A big takeaway from this roundtable was that retailer commitments to advance their protein transition were in no short supply. A striking example of this was Lidl’s already-achieved commitment to reach price parity. As a result of this commitment, almost all of Lidl’s plant-based own-brand Vemondo products are no more expensive than the comparable products of animal origin.

With the price premium on many plant-based products being a key barrier to consumer adoption, this huge commitment paves the way for a more level playing field. Plant-based and animal-based products can now compete more equally, allowing consumers to shop sustainably without paying a higher price. 

Albert Heijn has similarly pledged to improve their protein split in the coming years. Having launched a new plant-based range in September 2023, they have committed to make 60% of all protein sold in its stores plant-based by 2030.

These commitments are excellent templates that retailers should seek to build and expand on. When it comes to the protein transition, time is of the essence. To satisfy consumers, save our planet, and keep up with the competition, these commitments should be bold. 

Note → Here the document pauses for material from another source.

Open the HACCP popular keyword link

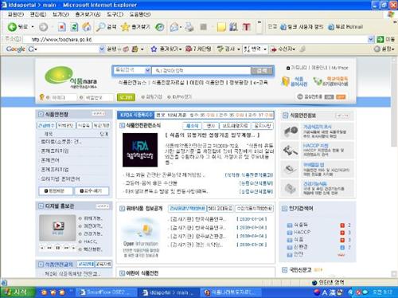(x=302, y=232)
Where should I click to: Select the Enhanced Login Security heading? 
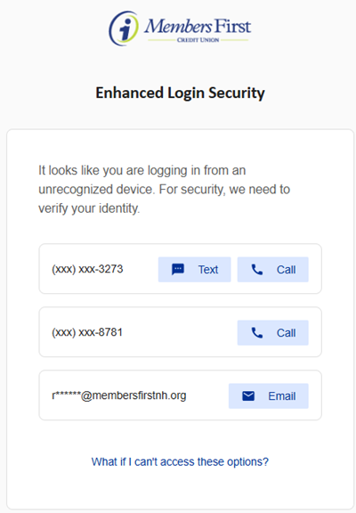(x=180, y=93)
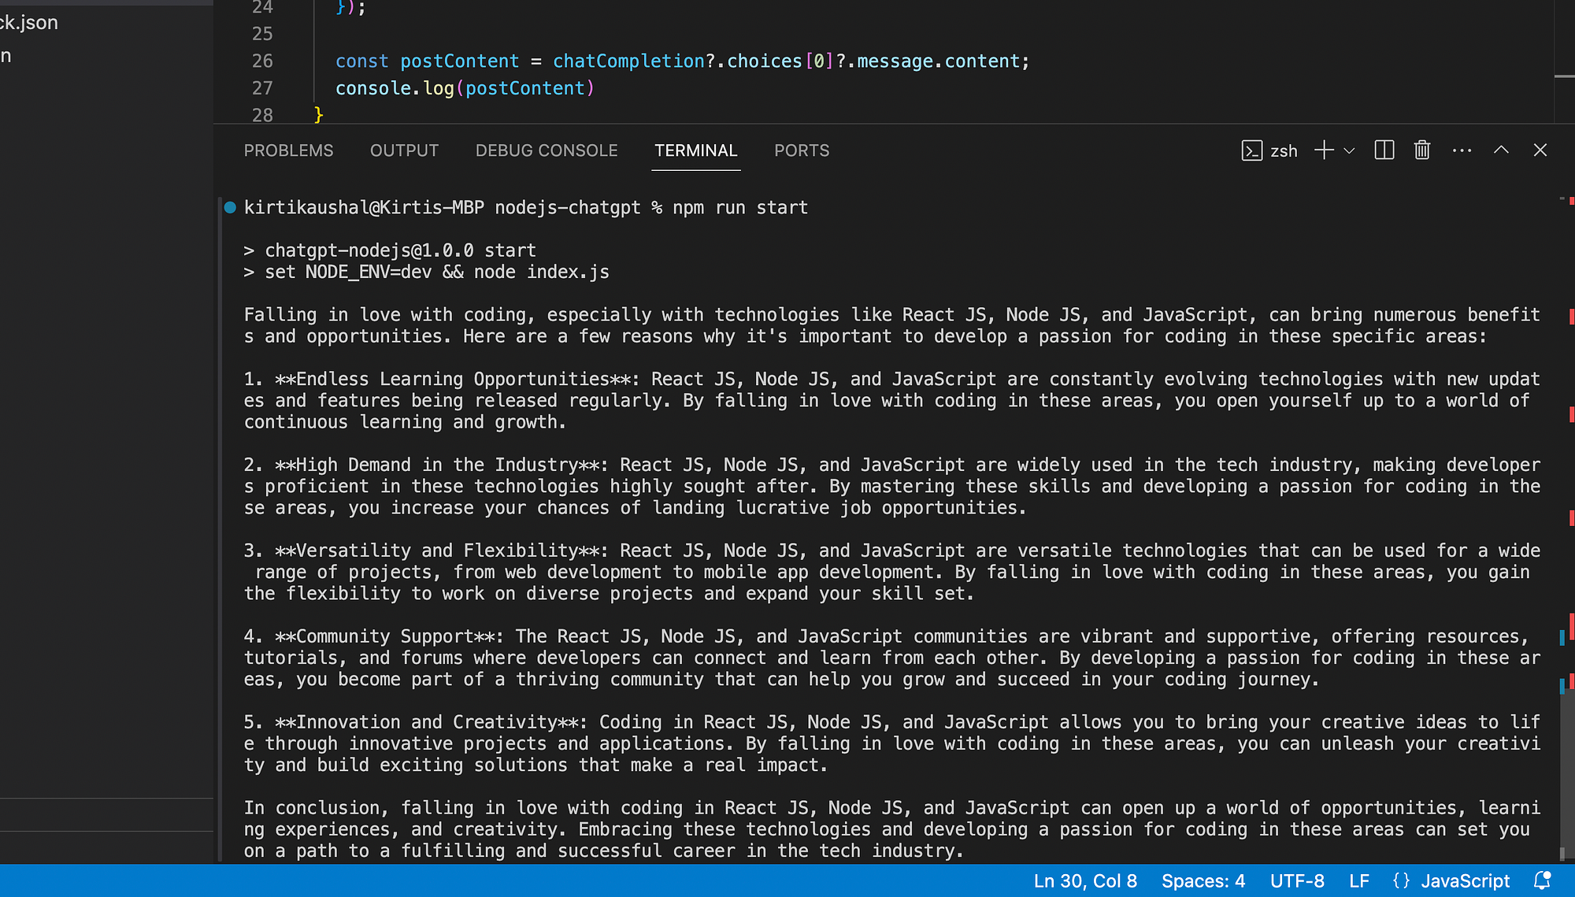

Conclusion: Ambition and responsibility

ProVeg’s Retailer Roundtable demonstrated the hard work going on across the retail sector to transition to a more sustainable food system. There was a sense of ambition and responsibility in the air – this now needs to be followed with collaboration, commitment, and action. 

proveg retailer roundtable
The Retailer Roundtable also featured delicious plant-based catering by Kernvoll.

References

  1.  Kantar (2023): Sustainability. Accessed 2023.